2. Power Management Settings

Select Control Panel > Power Options

Click “Change plan settings

  • Click “Change advanced power settings

  • Select Wireless Adapter Settings > Power Saving Mode > Maximum performance.

 

 

3. Device Manager Settings

Select Control Panel > Device Manager.

  • Right-click on   Network Adapters > TP Link wireless USB adapter (Network adapter).
  • Select  Properties.

  • Select the Power Management Tab
  • Disable the check box labeled Allow the computer to turn off this device to save power.

Understanding various Wifi adapter jargons

VHT = Very High Throughput = 802.11ac
HT = High Throughput = 802.11n, 802.11a = Legacy

AP = Access Point, Wifi Router

BeamCap :

The Beamforming or Transmit Beam Forming (TxBF) technology produces the strong directional radiation pattern based on the strong correlation of the spatial channel and wave interference principle, making the main lobe of the radiation pattern adaptive to point to the wave direction. This technology improves the SNR, system capacity, and coverage range. Beamforming or TxBF is an optional feature in the 802.11n standard.

Beamforming includes explicit Beamforming and implicit Beamforming. Explicit Beamforming requires the receive end to send information about the received signal to an AP. The AP then adjusts the transmit power to the optimal value according to the signal information. This function increases the SNR of the receive end and improves the receiving capability. Implicit Beamforming allows an AP to automatically adjust the transmit power to increase the SNR of the receive end based on channel parameters without requiring the receive end to work with the AP. Currently, mainstream terminals do not support Beamforming.

The key benefits of beamforming are:
1. Reduce dead spots.
2. Deliver stable Wi-Fi connection for voice and HD video.
3. Better Wi-Fi throughput
4. Reduces unnecessary RF interference

802.11n supports implicit and explicit beamforming

802.11ac Supports only explicit Beamforming .

EnableAdaptivity : Will try to change frequency if it detects WiFi noise . Disable it, if you are relatively closer to the router OR if there are not many WiFi networks around

LDpcCap – The Low-Density Parity-Check (LDPC) is a code that enables or disables erroneous correction to reduce the probability of data loss in noisy channels.

StbcCap – Space Time Block Coding (STBC) is an 802.11n technique intended to improve the reliability of data transmissions. The data stream is transmitted on multiple antennas so the receiving system has a better chance of detecting at least one of the data streams.

  • On: The WiFi Access Point ( Wifi router)  transmits the same data stream on multiple antennas at the same time.
  • Off: The AP does not transmit the same data on multiple antennas.

=-=-=-=-=

### Required work:
1. Please print the Wi-Fi adapter guide from "LDpcCap – The" to "in noisy channels.", word for word.
2. In the Wi-Fi adapter guide, which kind of beamforming does 802.11ac support?

### Dataset:
=-=-=-=-=

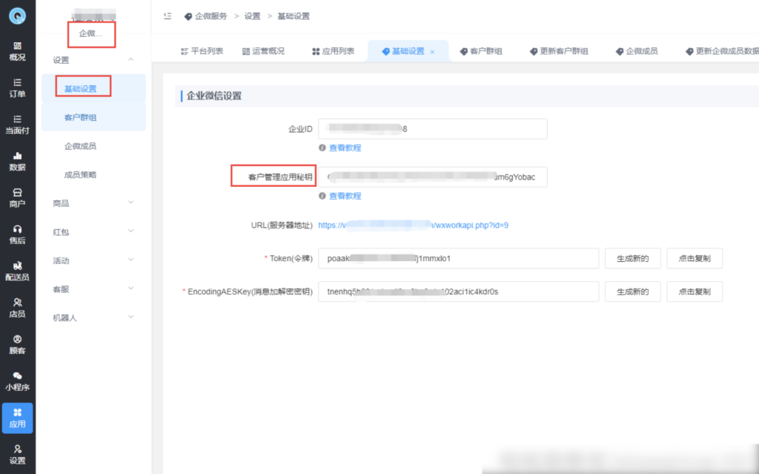Open the 商户 merchant section
Screen dimensions: 759x474
point(16,199)
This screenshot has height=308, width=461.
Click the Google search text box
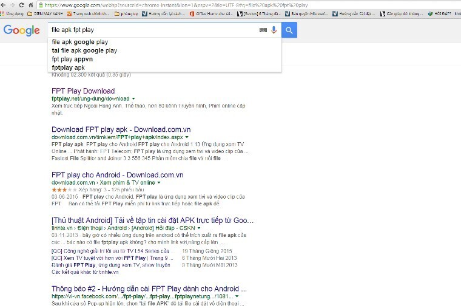tap(152, 30)
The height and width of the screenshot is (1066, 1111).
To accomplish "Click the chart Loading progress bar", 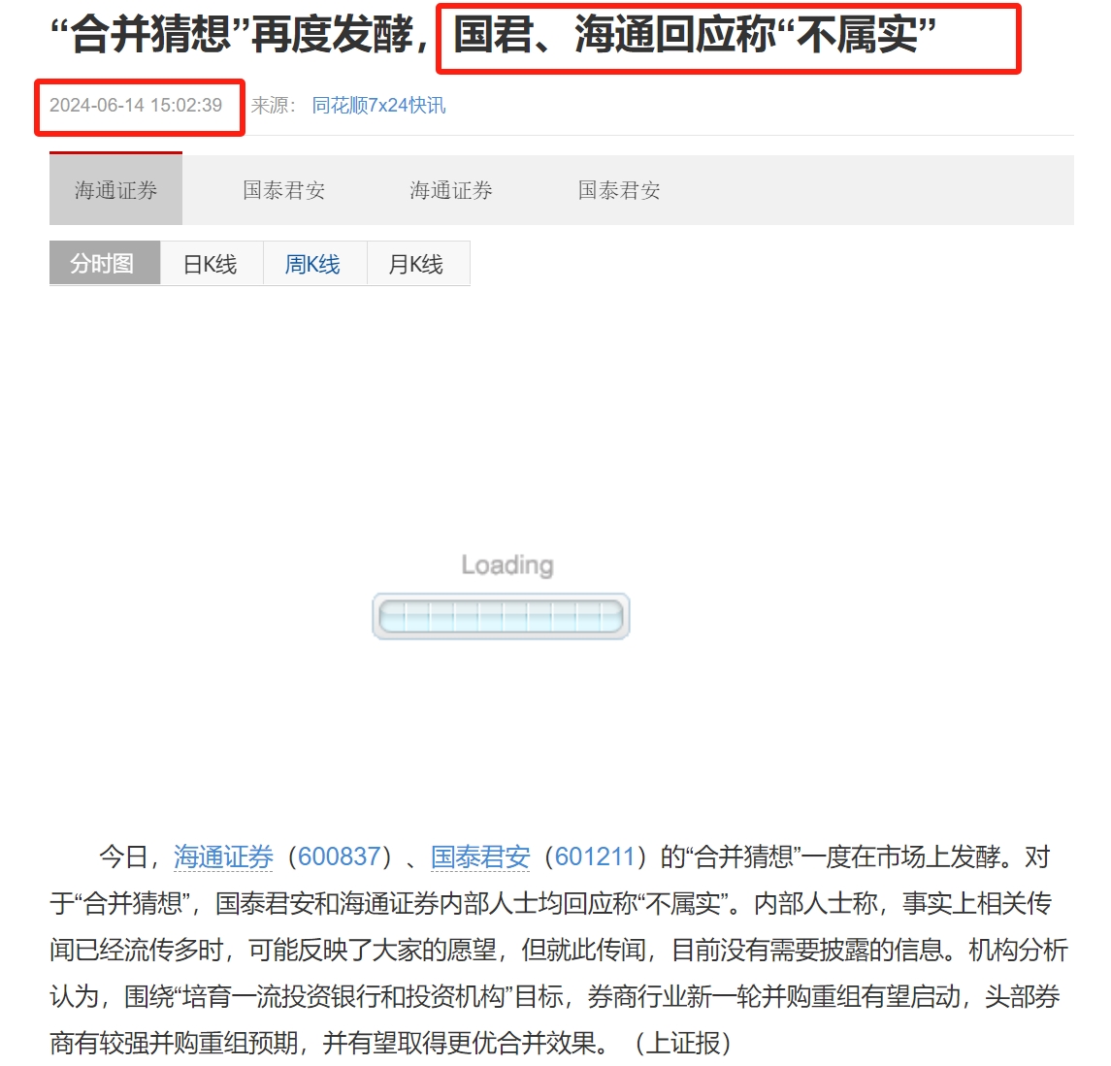I will point(501,616).
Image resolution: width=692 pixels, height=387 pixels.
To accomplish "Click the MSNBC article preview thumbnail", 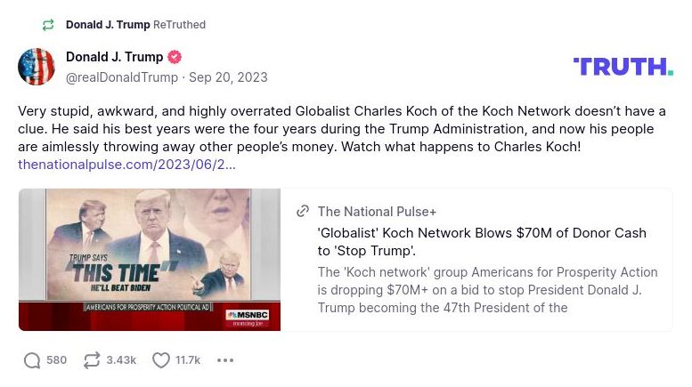I will tap(150, 260).
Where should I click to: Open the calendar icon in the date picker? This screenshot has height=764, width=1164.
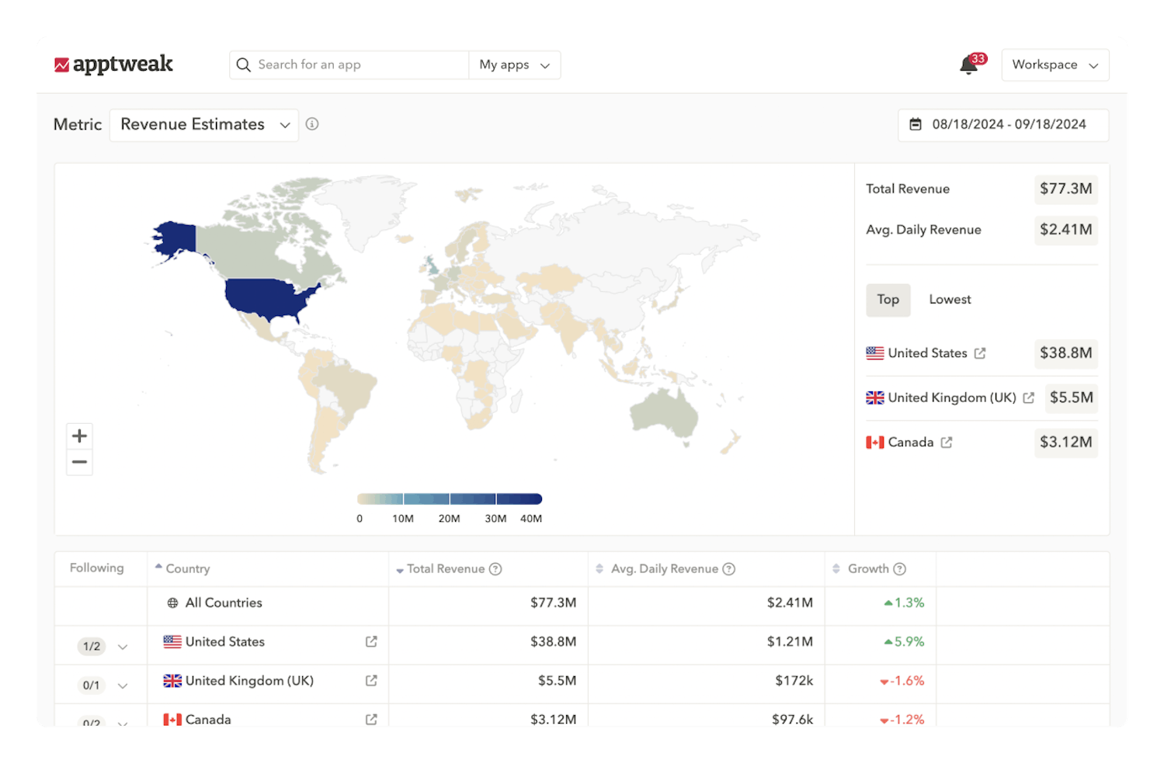click(914, 125)
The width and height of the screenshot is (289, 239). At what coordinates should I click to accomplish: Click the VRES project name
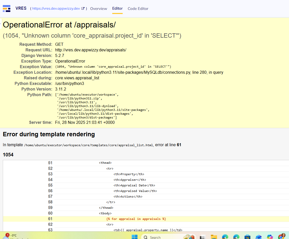21,8
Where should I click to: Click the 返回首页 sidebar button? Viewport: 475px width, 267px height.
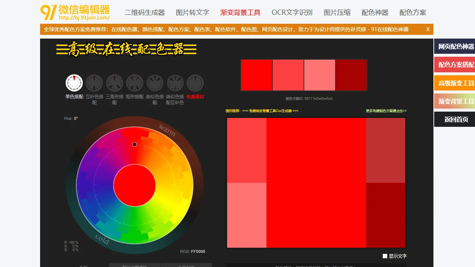click(456, 119)
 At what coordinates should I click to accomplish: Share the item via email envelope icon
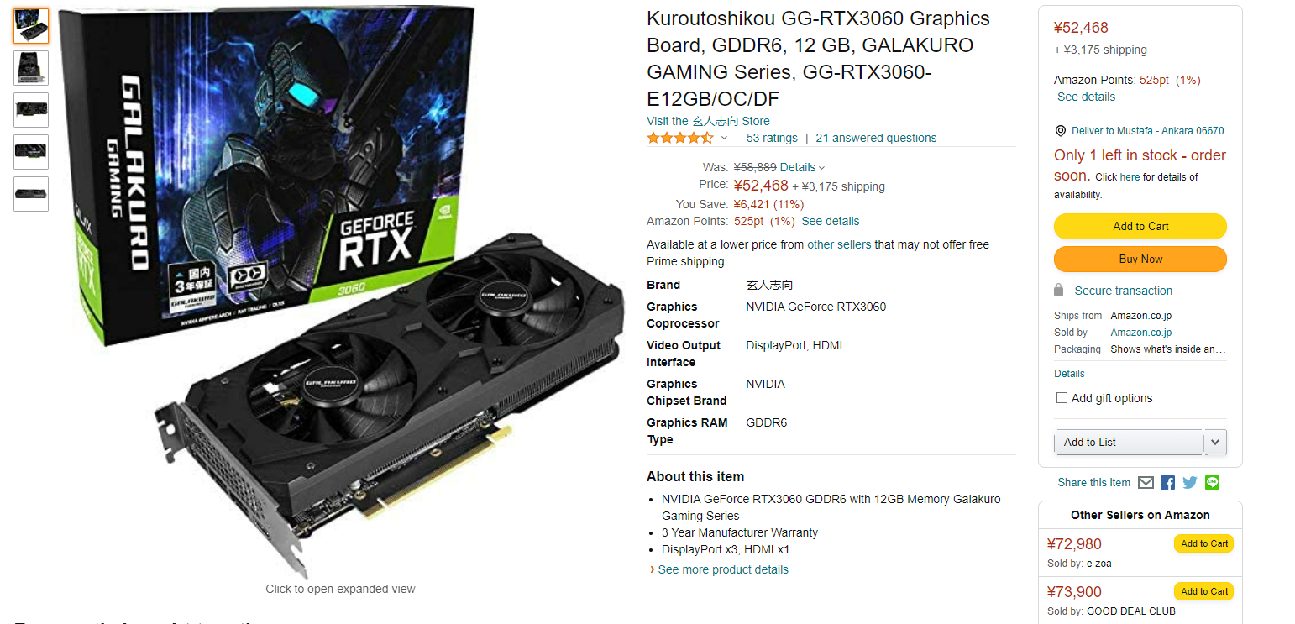[x=1146, y=483]
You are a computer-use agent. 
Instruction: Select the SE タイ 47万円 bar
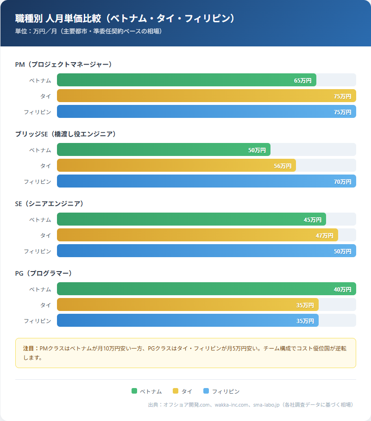[x=197, y=235]
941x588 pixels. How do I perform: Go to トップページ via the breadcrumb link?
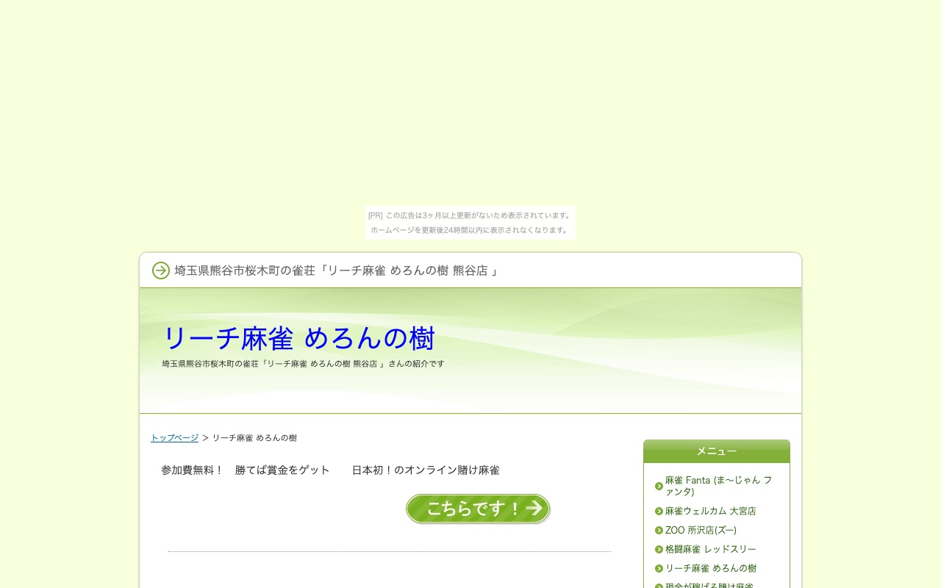coord(174,437)
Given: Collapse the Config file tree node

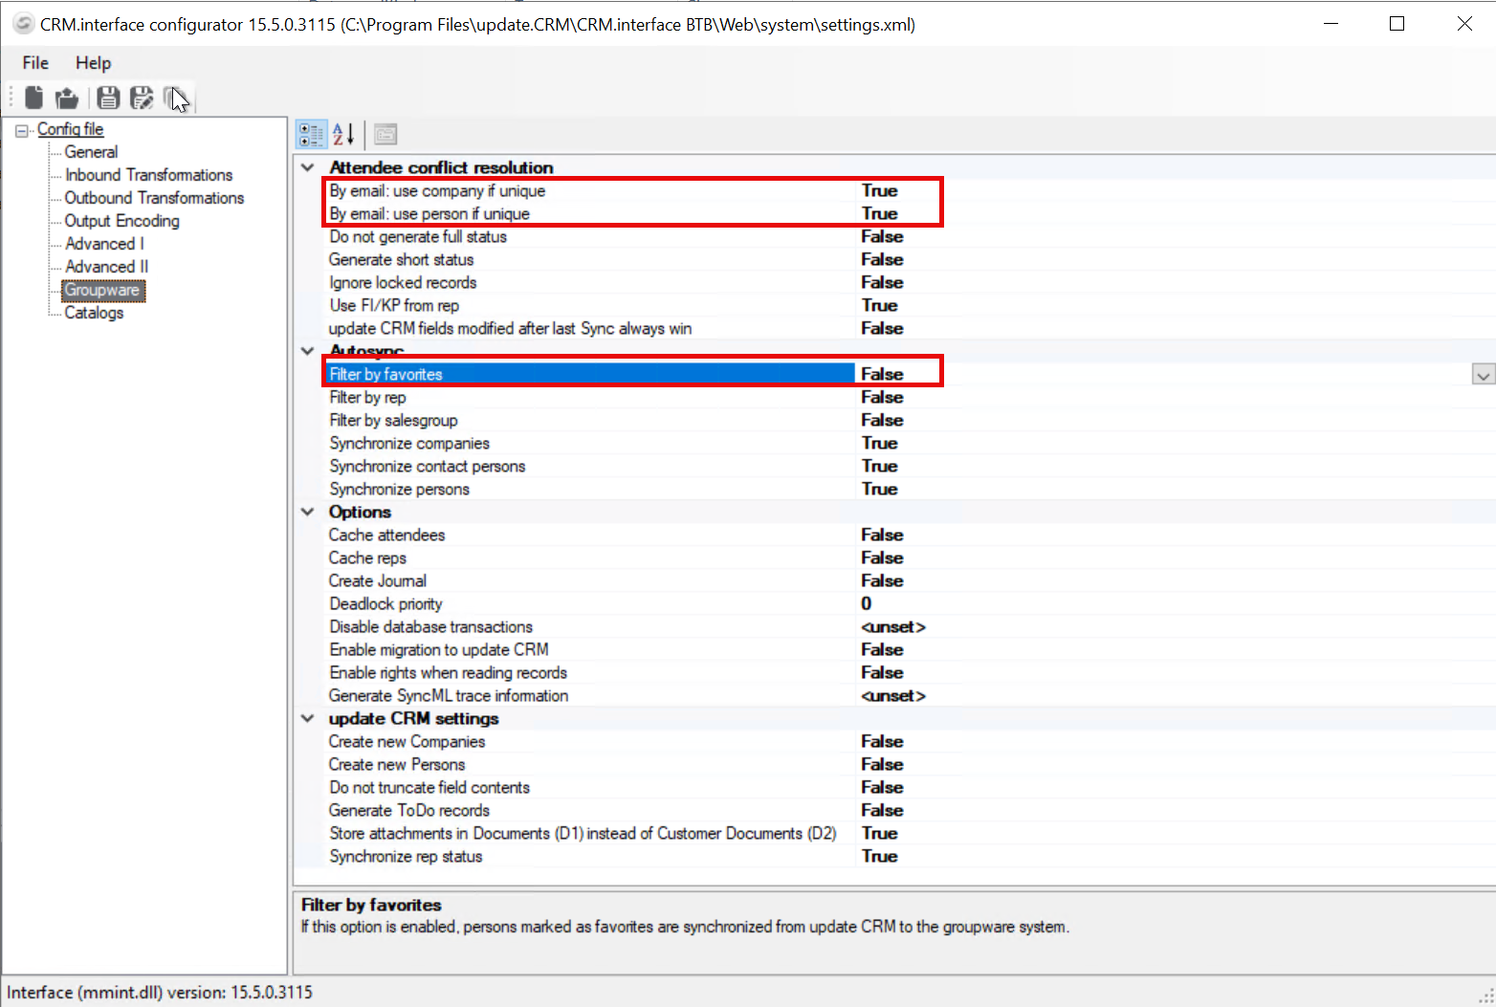Looking at the screenshot, I should [x=22, y=130].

=-=-=-=-=

### The answers:
1.
LDpcCap – The Low-Density Parity-Check (LDPC) is a code that enables or disables erroneous correction to reduce the probability of data loss in noisy channels.

2. Only explicit beamforming.